Panorama

Ende einer Eisenbahntradition Schrankenwärter ade

"Ding-Ding-Ding" tönt die Glocke, und sacht senkt sich die Schranke am Fuße des Greizer Schlosses in Thüringen. Kurz darauf fährt der Zug durch und hupt. Schrankenwärterin Claudia Moosdorf winkt. Die 38-Jährige in dem etwas heruntergekommenen Häuschen lässt Tag für Tag während ihrer Schicht etwa jede halbe Stunde die Schranken herunter. Doch diese Tage sind gezählt: Noch in diesem Jahr soll das nahe gelegene Stellwerk die Kontrolle übernehmen. Damit geht in Greiz ein Stück Eisenbahntradition zu Ende.

Schrankenwärter sind eine vom Aussterben bedrohte Berufsgruppe. Sie werden durch moderne Technik ersetzt. Nach Angaben der Deutschen Bahn gibt es nur noch etwa 500 Schrankenwärter in Deutschland, die an rund 200 Posten ihren Dienst tun. Um die Jahrtausendwende waren es noch doppelt so viele. Mitte der 80er Jahre verdienten allein bei der damaligen Bundesbahn noch 5300 Menschen als Schrankenwärter ihr Brot.

Mit Eisenbahnromantik hat der Job für Moosdorf schon lange nichts mehr zu tun. "Ich mache meinen Beruf sehr gern, aber es ist eine Arbeit wie jede andere." Und sie besteht vor allem aus Warten. Etwa jede halbe Stunde kratzt es in der Wechselsprechanlage in dem rund 15 Quadratmeter kleinen Haus, und eine Stimme kündigt den nächsten Zug an. Dann muss sie nach draußen und ihre Schranke schließen. Bei ihr reicht ein Knopfdruck, einige ihrer Kollegen müssen immer noch kurbeln.

Der Letzte macht das Licht aus

Seit gut sechs Jahren arbeitet Moosdorf an der Bahnstrecke zwischen Plauen und Gera. In ihrem Bahnbezirk gibt es nur noch einen weiteren Posten. Der Wandel in der 170-jährigen Bahngeschichte ist nicht mehr zu übersehen. Bald wird es die Schrankenwärter nur noch in der Literatur geben. Gerhart Hauptmann hat ihnen in seiner Novelle "Bahnwärter Thiel" ein Denkmal gesetzt.

Einst unterhielt die Bahn zigtausende Bahnwärterhäuschen an ihren Strecken.
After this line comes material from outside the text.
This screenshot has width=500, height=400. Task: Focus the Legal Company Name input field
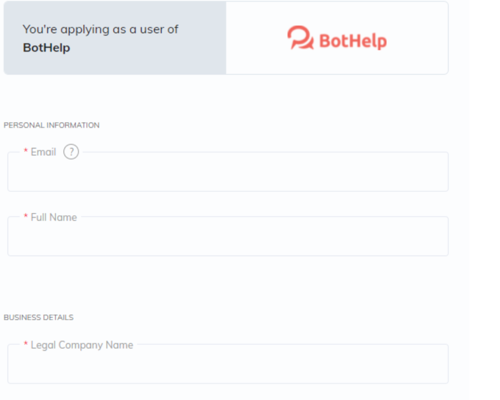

Aufgabe der Bahnwärter war es, ihren jeweiligen Streckenabschnitt zu bewachen und regelmäßig zu kontrollieren. Zudem konnten sie mit akustischen und optischen Signalen Informationen weitergeben.

Diese Epoche ist längst pass, die Bahnwärterhäuschen stehen leer oder sind verkauft. Was aus dem Arbeitsplatz von Claudia Moosdorf in Greiz wird, ist bislang unklar. Arbeitslosigkeit muss die 38-Jährige aber nicht fürchten. "Es wird mir und meinen Kollegen von der Deutschen Bahn eine andere Arbeit angeboten", sagt sie. "Was das ist, wissen wir noch nicht."

Wann der letzte Schrankenwärter in Deutschland das Licht in seinem Häuschen ausmacht, vermag bei der Bahn noch niemand zu sagen. Bereits Mitte der 80er Jahre war das Ende innerhalb weniger Jahre prophezeit worden. Aber vielleicht gilt ja auch für diesen Beruf trotz des technischen Fortschritts das geflügelte Wort: "Totgesagte leben länger".